Maybe the priest was actually protecting the traveler family from having their baby's christening ruined by having to share it with people like your relatives.

ReallyTired · 23/03/2012 18:20

That is vile and completely unchristian. Jesus came to save travellers and non travellers alike.

SamMag · 23/03/2012 18:25

I'm fairly appalled that the Priest agreed to this. I know for certain that neither of our Ministers would have agreed to this and in fact I believe a short, sharp sermon on some of the basic principles of Christianity might well have been delivered to make the point.

PurpleRomanesco · 23/03/2012 18:34

There were 8 other babies baptized with DS. It was lovely.

YANBU. I can't see what the problem was with them being travelers, Their child has as much rights as the others.

PurpleRomanesco · 23/03/2012 18:35

Not all at once I might add. The baptismal font wasn't that big. :o

2shoes · 23/03/2012 18:36

omg what horrid people

ripsishere · 23/03/2012 18:37

I am not remotely religious.
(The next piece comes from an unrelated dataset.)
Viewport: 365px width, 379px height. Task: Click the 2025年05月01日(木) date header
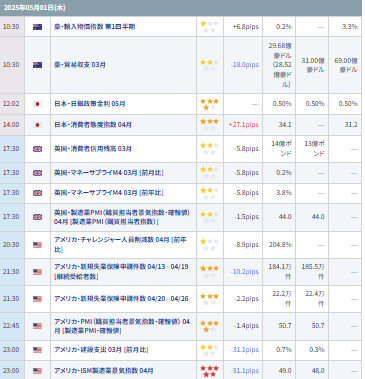(34, 8)
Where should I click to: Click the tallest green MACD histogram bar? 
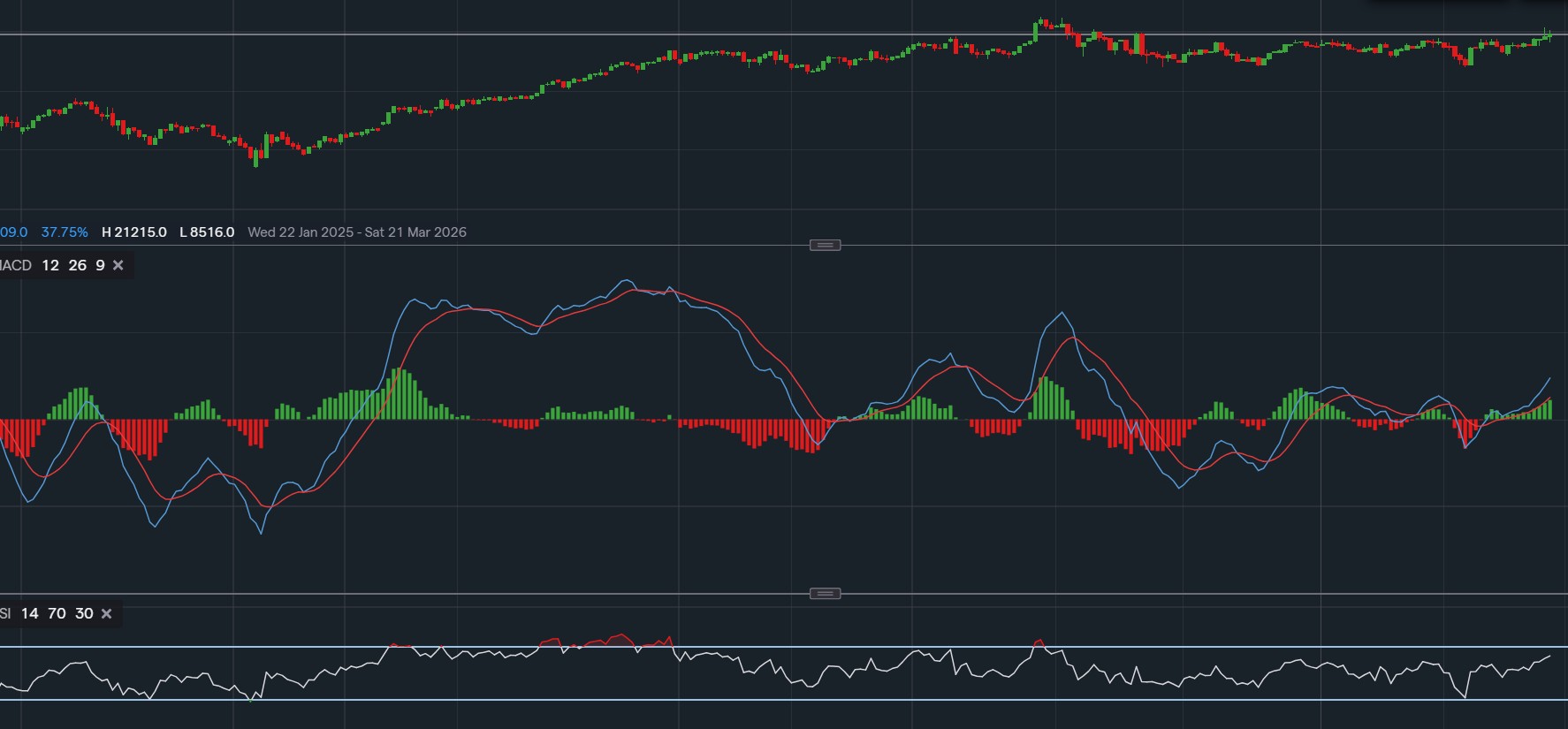tap(402, 394)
I have had my DD baptised. She was done with two other children who were Indian Shock. I didn't know before the thing but didn't recoil in horror at their saris and kurtas.
The priest in your case, was not doing anybody any favours. It was important to my (practicing RC) DH that she was baptised. He wasn't fussed who was there.
Your relatives WBVVVU (and so was the priest)

DoubleGlazing · 23/03/2012 18:41

If there's more than one Christening scheduled for a service the priest would usually let everyone know beforehand. It would generally come up in the discussions before the event.

It's completely irrelevant who the other family were or what their background is though Hmm

Amber76 · 23/03/2012 18:41

Thanks for all the responses so far.
I was amazed on the day that they were allowed to get away with it.
But not everyone thought it was awful. Grandmother of baby said "if the priest doesn't mind then we shouldn't mind either"!!

OP posts:
ripsishere · 23/03/2012 18:42

Nice Christian response from Granny.

marriedinwhite · 23/03/2012 19:04

They were being unreasonable but I think the priest handled it well. He compromised and made sure that the occasion, which is important, for both families was an enjoyable one.

I wonder if he didn't tell them it was a shared occasion and with whom and felt a little guilty. In our church families attend the preparation sessions together so it wouldn't have been a surprise.

The other side of this of course is that we are regular church goers and our priest is very open about the fact that "regulars" have non shared baptisms during the main service amongst their friends from the congregation. Non regulars are baptised in groups of up to four babies outside of the usual mass.

Sounds as though everyone does it differently.

FairPhyllis · 23/03/2012 20:41

YANBU. Baptisms are meant to be the introduction of a baby to the family of the church - which includes the Travellers. They are not meant to be private.

SodoffBaldrick · 23/03/2012 20:44

I can only imagine it's as Rhinestone suggests...

ImproperlyAcquainted · 23/03/2012 20:46

I don't think the priest should have made the traveller family share their babies baptism with the arsey family. I like a private baptism personally, but thats because I am a bit of a cow and I don't want mass to be dragged out an extra 20 minutes every other week for a child I have never lain eyes on before and won't see again until applications for secondary school come around. If a regular is being baptized then i would go (they usually do them about 10 mins after mass has finished).

DrCoconut · 23/03/2012 20:47

I'm glad that both DS's had their own baptism and didn't have to share it. I felt that they should have their own ceremony. It was done at the main service so not private as such but each DS was the only child being baptised that day. And yes I am a "regular". But if they had shared it I wouldn't consider the background of the other family a problem unless their behaviour was inappropriate which was not the case here.

wigglesrock · 23/03/2012 20:50

I'm really surprised at this - all my dds have been baptised after Mass with at least four other babies being baptised at the same time. There were seven other babies at dd1s. It was great, took the pressure of worrying if your baby was going to scream the whole way through - they all did!

The only people I know who had a "private" christening had a priest who was a relative arrange it.